▸ **Stated exercise**
List every line in the records below that contains the string "width", copying each such line in full. Case counts.

▸ **Provided records**
══════════

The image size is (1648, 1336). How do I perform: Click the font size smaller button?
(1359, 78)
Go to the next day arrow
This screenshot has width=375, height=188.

══════════

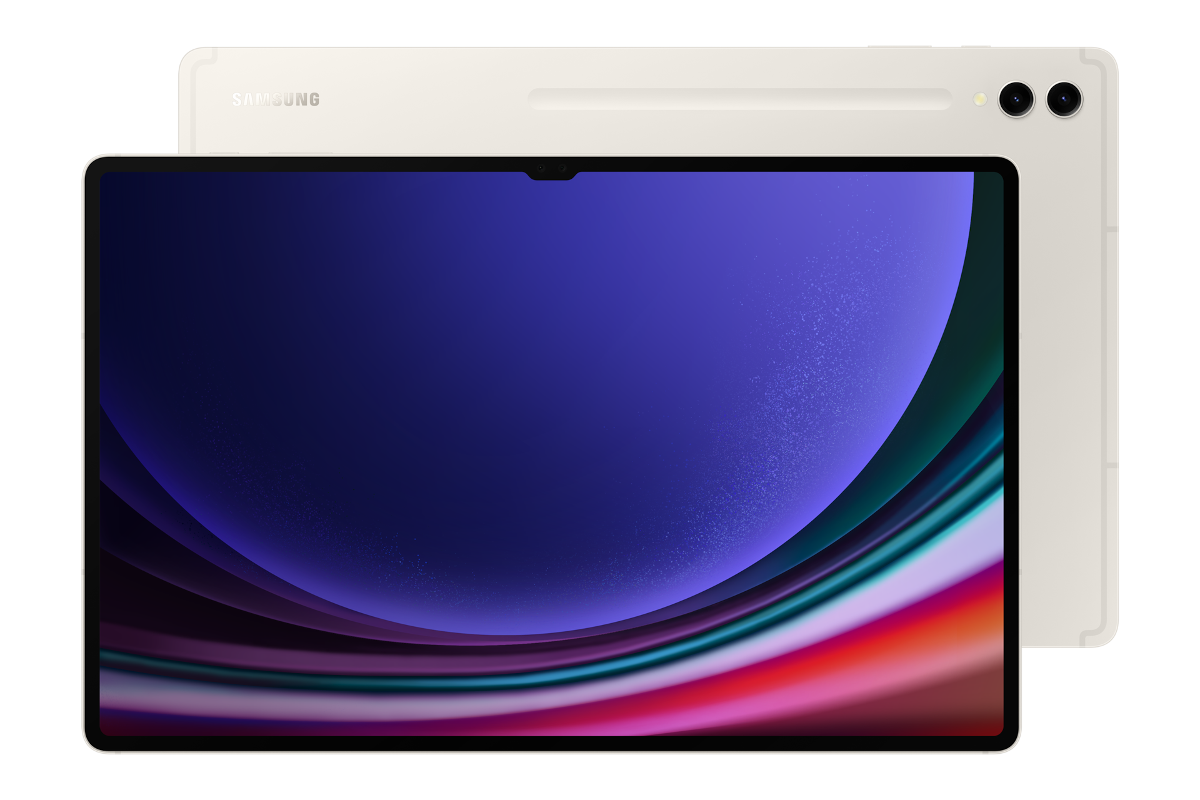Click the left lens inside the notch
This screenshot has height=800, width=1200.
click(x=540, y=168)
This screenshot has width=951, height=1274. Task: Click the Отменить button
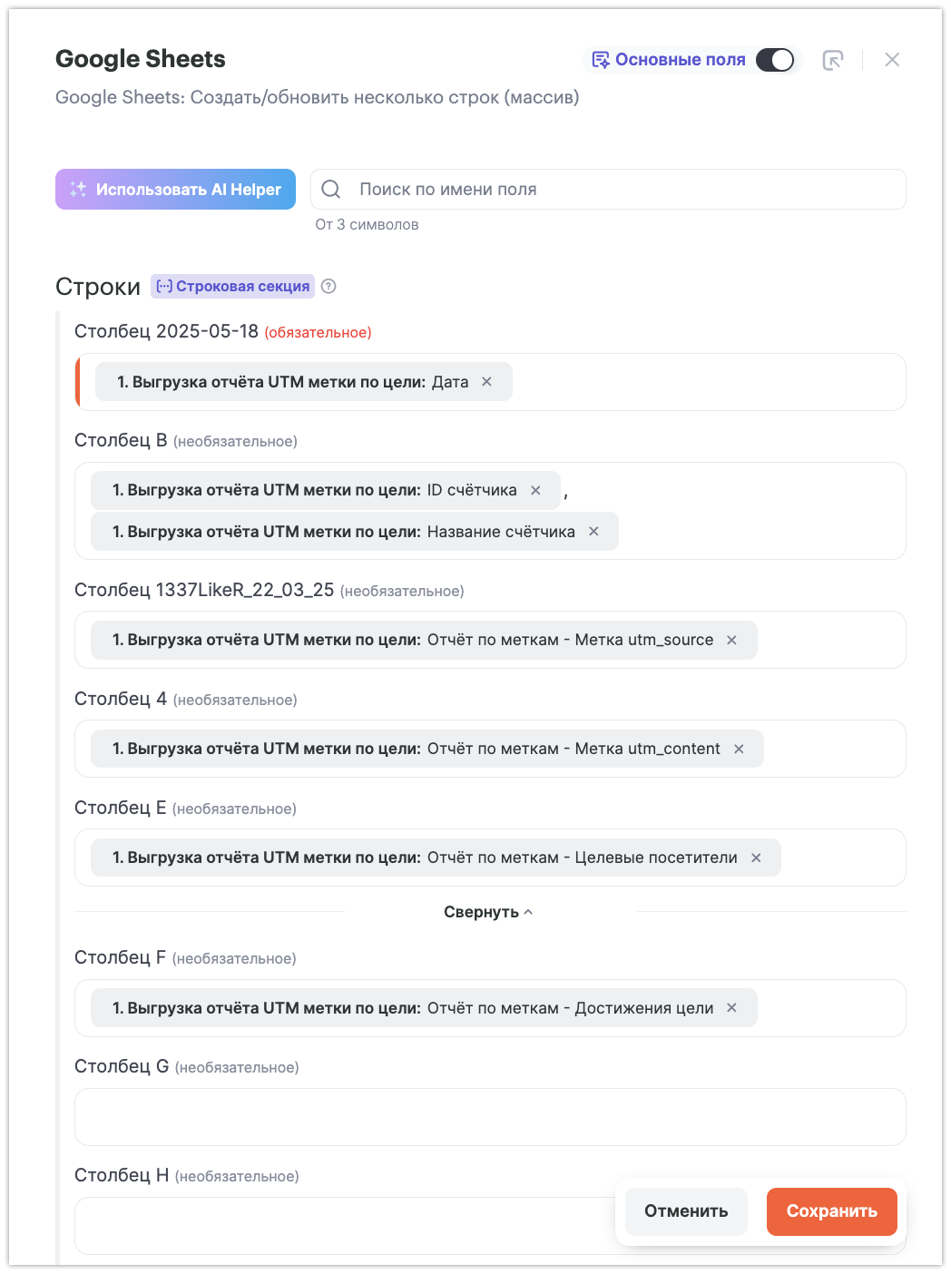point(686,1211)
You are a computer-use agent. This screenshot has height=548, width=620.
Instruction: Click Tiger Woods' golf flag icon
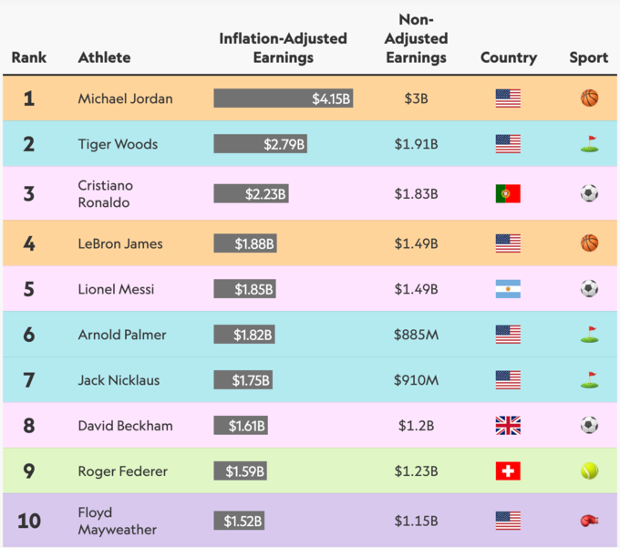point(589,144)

══════════

▸ **Finished answer**
This screenshot has width=375, height=188.
This screenshot has height=800, width=1200.
This screenshot has width=951, height=1274. Task: Click the Отменить button
You are a computer-use agent. This screenshot has height=548, width=620.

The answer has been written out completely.